An exact copy of the listing is what the response must contain.

→ LISTED RECORDS:
☆ ☆ ☆ ☆ ☆ ☆ ☆

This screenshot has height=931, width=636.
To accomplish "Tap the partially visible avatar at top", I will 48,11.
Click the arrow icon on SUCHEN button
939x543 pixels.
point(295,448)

☆ ☆ ☆ ☆ ☆ ☆ ☆

→ RESPONSE TO THE EXERCISE:
This screenshot has height=931, width=636.
To accomplish "Tap the partially visible avatar at top", I will 48,11.
Click the arrow icon on SUCHEN button
939x543 pixels.
point(295,448)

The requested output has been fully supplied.